As U.S. and Western forces gear up to depart from Afghanistan, the country’s more than 40-year war enters its next phase. This is nothing new for the Afghan people. In the course of a century, they have seen British and Soviet conquerors exit, leaving various would-be kings, power brokers and warlords to fill the vacuum. Through it all, it has been the Afghan people who suffer. Even through continued occupation, America can’t save them. Over the past 20 years the U.S.’ presence has empowered warlords, enabled political corruption and fueled Taliban-led resistance—actually setting the stage for the war’s tragic encore.
As it stands, the Kabul government and its security forces are crumbling due to motivational mismatch—not a withdrawal of American soldiers.

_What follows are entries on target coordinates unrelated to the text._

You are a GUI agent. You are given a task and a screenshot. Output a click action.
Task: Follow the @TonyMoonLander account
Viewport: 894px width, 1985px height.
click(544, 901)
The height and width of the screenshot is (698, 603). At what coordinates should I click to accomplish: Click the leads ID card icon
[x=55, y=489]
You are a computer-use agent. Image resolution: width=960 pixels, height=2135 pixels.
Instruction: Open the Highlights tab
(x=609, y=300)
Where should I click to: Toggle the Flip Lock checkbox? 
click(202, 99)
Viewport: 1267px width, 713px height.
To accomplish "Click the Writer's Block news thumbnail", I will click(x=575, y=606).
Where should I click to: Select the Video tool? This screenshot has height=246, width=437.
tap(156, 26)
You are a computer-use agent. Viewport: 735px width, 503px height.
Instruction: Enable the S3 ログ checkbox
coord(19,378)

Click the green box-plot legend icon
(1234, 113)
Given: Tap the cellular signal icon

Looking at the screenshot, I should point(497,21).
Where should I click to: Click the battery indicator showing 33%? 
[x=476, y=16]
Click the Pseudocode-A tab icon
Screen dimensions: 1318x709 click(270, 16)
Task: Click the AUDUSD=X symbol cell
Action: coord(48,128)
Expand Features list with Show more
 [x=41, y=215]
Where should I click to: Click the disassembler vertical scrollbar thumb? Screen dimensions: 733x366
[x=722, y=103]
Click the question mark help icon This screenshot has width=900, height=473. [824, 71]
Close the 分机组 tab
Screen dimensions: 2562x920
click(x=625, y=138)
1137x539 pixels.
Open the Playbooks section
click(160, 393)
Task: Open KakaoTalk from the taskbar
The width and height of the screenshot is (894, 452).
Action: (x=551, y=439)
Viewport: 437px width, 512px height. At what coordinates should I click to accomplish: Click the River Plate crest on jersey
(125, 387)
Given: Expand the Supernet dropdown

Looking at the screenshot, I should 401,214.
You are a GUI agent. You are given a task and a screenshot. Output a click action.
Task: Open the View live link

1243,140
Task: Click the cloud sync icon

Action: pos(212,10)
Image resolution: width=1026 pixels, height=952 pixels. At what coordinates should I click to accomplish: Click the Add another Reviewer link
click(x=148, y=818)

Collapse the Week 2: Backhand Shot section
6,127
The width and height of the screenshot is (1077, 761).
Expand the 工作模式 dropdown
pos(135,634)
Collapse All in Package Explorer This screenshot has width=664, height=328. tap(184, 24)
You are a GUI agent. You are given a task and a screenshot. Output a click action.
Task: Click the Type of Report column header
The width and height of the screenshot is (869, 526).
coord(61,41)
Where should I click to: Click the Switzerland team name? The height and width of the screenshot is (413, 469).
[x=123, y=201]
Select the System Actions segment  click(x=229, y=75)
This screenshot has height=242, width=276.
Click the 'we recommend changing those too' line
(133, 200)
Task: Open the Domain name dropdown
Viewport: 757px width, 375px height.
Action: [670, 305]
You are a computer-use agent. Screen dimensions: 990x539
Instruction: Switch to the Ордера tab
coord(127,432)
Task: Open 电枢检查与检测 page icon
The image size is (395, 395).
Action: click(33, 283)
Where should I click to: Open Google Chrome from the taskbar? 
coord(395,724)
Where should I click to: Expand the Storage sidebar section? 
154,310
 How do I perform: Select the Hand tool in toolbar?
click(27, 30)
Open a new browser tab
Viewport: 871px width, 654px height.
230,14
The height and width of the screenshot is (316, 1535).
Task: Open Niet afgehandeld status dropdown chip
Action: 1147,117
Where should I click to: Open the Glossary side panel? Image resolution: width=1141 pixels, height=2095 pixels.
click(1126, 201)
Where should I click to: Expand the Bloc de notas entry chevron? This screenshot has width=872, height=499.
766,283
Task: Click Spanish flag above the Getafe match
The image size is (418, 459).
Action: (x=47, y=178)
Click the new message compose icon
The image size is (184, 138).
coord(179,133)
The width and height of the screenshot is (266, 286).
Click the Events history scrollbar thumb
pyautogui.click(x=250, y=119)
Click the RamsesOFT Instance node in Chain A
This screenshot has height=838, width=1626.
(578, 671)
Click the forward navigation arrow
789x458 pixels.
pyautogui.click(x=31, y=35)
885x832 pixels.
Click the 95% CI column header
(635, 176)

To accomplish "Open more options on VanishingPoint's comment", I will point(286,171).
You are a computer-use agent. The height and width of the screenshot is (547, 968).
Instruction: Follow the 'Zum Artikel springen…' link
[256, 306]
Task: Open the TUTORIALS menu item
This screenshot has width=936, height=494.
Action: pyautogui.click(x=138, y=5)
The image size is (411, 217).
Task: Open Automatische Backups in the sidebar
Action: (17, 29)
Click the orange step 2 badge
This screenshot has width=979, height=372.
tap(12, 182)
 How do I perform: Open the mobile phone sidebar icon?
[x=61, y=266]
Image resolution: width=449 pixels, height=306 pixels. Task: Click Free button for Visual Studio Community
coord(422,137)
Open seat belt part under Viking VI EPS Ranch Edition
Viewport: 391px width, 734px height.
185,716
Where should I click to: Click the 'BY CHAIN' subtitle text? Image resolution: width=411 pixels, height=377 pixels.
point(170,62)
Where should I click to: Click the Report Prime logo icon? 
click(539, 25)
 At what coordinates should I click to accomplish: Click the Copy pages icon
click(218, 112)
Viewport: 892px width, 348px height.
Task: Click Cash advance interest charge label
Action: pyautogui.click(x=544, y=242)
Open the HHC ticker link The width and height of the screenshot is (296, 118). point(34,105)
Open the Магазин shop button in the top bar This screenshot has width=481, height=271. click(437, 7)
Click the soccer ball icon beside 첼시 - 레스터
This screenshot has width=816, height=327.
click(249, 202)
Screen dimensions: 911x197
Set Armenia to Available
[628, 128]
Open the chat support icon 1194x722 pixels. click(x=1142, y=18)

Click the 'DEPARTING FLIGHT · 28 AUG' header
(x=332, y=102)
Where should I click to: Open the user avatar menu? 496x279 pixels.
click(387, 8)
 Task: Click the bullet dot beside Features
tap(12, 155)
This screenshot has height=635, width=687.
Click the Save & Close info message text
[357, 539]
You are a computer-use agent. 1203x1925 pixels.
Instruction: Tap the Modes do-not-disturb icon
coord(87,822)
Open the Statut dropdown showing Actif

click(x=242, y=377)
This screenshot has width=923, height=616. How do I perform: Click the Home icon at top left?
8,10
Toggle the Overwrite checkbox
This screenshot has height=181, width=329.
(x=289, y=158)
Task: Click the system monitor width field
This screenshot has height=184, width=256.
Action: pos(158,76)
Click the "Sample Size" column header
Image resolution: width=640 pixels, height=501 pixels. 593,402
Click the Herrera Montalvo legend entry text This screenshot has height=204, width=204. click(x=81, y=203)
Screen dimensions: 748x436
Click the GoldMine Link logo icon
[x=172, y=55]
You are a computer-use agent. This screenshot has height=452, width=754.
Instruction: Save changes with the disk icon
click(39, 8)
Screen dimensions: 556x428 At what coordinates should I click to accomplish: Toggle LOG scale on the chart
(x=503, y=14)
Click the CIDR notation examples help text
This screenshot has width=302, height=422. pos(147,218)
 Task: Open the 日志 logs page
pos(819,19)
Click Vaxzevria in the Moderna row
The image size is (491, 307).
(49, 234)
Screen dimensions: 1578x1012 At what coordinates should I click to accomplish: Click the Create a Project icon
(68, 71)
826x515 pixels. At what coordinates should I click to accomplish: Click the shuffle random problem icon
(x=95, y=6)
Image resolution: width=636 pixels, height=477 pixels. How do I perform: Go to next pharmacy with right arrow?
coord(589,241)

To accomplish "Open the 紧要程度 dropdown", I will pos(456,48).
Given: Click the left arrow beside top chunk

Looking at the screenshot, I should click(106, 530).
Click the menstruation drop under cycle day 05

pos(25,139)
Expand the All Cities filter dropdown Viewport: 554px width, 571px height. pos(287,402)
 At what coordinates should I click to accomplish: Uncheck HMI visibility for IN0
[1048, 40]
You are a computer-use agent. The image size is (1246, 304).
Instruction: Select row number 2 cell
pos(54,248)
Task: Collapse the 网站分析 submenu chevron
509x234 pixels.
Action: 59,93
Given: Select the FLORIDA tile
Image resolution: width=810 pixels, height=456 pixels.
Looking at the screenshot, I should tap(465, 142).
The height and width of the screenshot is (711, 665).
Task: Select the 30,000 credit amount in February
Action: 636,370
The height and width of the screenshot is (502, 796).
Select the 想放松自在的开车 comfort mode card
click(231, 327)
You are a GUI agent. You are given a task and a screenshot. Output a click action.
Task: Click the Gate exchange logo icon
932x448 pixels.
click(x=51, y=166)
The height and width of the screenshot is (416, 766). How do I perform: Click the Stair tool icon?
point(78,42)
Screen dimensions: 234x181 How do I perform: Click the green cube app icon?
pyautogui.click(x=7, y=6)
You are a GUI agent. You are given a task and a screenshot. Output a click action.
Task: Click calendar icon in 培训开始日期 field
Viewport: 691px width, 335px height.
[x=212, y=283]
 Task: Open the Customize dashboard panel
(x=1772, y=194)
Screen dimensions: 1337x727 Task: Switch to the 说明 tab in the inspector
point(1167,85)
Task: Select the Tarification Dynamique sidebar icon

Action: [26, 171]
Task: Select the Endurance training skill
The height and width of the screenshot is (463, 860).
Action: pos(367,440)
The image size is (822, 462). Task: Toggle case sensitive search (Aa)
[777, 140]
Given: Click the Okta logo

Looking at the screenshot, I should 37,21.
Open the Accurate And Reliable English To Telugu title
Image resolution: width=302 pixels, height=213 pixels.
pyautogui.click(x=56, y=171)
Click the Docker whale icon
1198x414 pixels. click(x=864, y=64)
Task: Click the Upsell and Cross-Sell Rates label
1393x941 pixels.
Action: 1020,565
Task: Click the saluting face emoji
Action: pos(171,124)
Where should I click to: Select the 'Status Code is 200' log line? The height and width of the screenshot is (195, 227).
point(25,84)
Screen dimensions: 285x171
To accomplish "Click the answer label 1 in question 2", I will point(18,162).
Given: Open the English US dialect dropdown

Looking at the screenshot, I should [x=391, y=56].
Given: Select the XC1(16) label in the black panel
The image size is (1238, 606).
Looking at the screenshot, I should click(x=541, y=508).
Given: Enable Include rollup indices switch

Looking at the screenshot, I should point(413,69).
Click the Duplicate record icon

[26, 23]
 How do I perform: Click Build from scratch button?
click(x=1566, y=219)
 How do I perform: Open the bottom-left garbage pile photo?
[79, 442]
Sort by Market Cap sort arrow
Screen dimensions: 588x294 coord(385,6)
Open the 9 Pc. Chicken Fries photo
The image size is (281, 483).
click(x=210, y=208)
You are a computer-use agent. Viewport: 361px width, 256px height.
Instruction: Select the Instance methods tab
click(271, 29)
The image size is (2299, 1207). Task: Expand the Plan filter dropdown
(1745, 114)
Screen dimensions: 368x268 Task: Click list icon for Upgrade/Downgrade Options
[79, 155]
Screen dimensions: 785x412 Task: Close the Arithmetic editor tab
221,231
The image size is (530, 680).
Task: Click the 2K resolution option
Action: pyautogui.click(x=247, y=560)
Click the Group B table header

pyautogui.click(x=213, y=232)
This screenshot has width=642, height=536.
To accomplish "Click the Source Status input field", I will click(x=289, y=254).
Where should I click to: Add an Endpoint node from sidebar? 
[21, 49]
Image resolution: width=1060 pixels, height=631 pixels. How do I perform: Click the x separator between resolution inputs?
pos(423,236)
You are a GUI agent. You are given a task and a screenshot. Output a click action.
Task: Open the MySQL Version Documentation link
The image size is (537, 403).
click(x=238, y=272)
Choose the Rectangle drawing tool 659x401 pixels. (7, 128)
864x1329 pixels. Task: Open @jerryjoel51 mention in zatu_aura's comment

Afghan soldiers and police primarily fight for pay, while the Taliban claim to fight for national liberation, and the warlords’ militiamen purportedly defend their ethnic enclaves. Facing an uncertain future, coupled with the collapsing and kleptocratic Kabul government’s inability to consistently pay its troops, some Afghan army units are simply evaporating. Meanwhile, the Taliban seemingly rise like water from the ground rather than one large and powerful wave.
The U.S.-constructed Afghan house of cards is finally facing its inevitable collapse. As this next phase of Afghanistan’s tragedy begins, there’s a visible percolation of deals between the Taliban and various warlords to control the region even as our troops roam the streets. Afghans are telling me that leaders like Rashid Dostum, Salahuddin Rabbani, Gulbuddin Hekmatyar and Karim Khalili—warlords often aligned with Washington for the last two decades—are now negotiating with the Taliban. These men have managed to maintain power inside their ethnic enclaves and communities for over 30 years while America raged a war on their soil. Many are also accused war criminals and chief drug lords. These paramilitary powerbrokers have deep ties to the CIA—some dating back to the 1980s anti-Soviet insurgency. And as the warlords maneuver to hold control, so too will U.S. powers, effectively keeping an eye and occupation in the region. This leaves President Ashraf Ghani’s government on the outside looking in, as warlords and the Taliban divide Afghanistan’s political and military spoils and the U.S. continues to conspire with or without troops.
It is worth remembering the Taliban’s last rise to power in the 1990s to understand what may happen soon. I have often asked Afghans how the Taliban took control so quickly and seemingly efficiently 25 years ago. Their replies were usually singular: the Pakistani rupee. While they did fight and win militarily, the Taliban just as frequently bought out their adversaries and purchased local loyalty. In fact, the Taliban still receive some support from Pakistan. Islamabad prefers stability in its neighbor through the dissemination of power. Such a policy shift reflects the blowback cost to Pakistan in its decades-long desire to control Afghanistan: boomeranging violence, homegrown terror groups, millions of refugees, plus narcotics trafficking and addiction. The same goes for Iranian, Russian and Chinese machinations in Afghanistan.